とは言えない。だってこの様子から察するに、ヘレンはセレナが宙族だと一切気付いていないのだから。
だからといって、ゲーム内でセレナを見たキャラクター達の描写や、普段冷静沈着なモズが軽く威嚇されただけで恐慌状態に陥っていた事を考えると、セレナを連れていったらそれこそ阿鼻叫喚の地獄絵図になりかねない。ユリストさんは例外。
どう答えたらいいものか、と私が返答に困っていると、ユリストさんが代わりに答えてくれた。
「セレナ様は大きさ的に、教会内には入れないと思います……」
「そう、ですよね……」
「ですので! すぐに来られるここで待っていてもらいましょう! 他の人が見たら驚いちゃうと思うので、少しの間だけ、セレナ様には隠れていてもらいましょう? 大丈夫、何かあったら水柱を上げてもらうとか、何か合図を送ってもらえばいいんですよぅ!」
ユリストさんはそう言いつつ、私に一度ウインクをする。クッソ、中身オッサンなのにガワが美少女だから様になる……! とはいえ私より精神年齢が年上だからこそ、こうやって年の功から来る柔軟な対応をしてくれるのは素直に有り難い。
彼女の言葉にヘレンも納得したらしく、「分かりました」と頷いた。
しかし、そうはいかなかったのがセレナだった。
どうやら今度は会話の内容をしっかり理解していたようで、ヘレンと離れるのが嫌だったのか、両手でヘレンを抱き上げると、私達に連れて行かれまいとそのまま持ち上げてしまったのだ。
あぁ~!! セレヘレの体格差だからこそ出来る相手をハムスターの如く抱き上げる行為~!!
いやそうじゃなくて! 冷静になれ私。
そして先程のように触手話でヘレンに何かを伝える。
手話に関しては一切の知識が無いから何を言っているのか全っ然わからん……! ヘレンがちょっと困ったような表情をしているから、そういう表情をさせるような事を言っているのだろうという事しか分からん。

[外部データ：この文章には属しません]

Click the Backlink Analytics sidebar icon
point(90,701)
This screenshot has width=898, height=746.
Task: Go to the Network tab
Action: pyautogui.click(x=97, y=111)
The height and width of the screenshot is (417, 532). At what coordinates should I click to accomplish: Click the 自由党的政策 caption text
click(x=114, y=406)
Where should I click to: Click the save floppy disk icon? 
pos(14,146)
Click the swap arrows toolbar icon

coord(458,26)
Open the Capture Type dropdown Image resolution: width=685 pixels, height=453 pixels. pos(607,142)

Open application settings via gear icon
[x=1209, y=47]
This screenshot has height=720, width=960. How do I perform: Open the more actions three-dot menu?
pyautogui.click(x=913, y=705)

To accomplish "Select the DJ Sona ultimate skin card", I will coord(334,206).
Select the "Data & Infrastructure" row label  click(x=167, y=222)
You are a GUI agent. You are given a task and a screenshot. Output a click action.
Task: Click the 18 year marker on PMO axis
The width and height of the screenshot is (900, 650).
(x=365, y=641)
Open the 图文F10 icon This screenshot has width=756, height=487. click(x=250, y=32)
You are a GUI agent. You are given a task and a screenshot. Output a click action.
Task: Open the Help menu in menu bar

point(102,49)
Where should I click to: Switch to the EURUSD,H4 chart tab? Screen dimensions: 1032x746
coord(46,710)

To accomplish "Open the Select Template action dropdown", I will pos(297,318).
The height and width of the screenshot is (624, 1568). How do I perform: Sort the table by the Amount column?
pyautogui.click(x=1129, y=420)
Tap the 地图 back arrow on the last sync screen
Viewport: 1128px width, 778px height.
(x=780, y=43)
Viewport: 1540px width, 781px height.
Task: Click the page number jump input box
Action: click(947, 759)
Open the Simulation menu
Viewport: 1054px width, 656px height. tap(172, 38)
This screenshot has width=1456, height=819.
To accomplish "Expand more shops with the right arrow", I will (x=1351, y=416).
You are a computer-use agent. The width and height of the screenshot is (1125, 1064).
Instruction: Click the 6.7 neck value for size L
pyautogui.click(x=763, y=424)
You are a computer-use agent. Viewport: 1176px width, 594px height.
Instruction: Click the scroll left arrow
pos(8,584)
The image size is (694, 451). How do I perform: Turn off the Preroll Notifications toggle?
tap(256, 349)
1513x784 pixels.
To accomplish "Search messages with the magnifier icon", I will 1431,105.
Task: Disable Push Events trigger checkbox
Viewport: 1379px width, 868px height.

「ええと……私を騙して連れて行こうとしているかも、と思ってしまっているみたいです」
「しませんしません! そんなこと絶対にしませんよぅ! 推しの嫌がる事をするのはオタクの恥ですし、私はヘレン様とセレナ様にいつまでも二人仲良く百合の花を咲かせててほしいですから!!」
「正論だけど言葉選びな!? まあでも――」
オタクが聞けば十中八九「オタ隠ししな!?」とツッコミをいれるだろう発現だが、一般人から聞けばよく分からん単語混じりで首を傾げそうな言葉に、オタクである私は当然ツッコミを入れる。
しかし、ユリストさんの言っている事は一から十まで同意しかない。
「立場云々とか関係無しに、我々は一目見た時から、あなた方二人のファンなのですよ。好きな人に悪意を向けるなんて、普通はしませんよ」
私達の言葉に、セレナはもし喋れたら「本当かなぁ……」とでも言ってそうな表情をしていたが、ヘレンが「ほら、こう言っているでしょう?」と説得してくれたおかげで、しぶしぶといった様子ではあるがヘレンを下ろしてくれたのだった。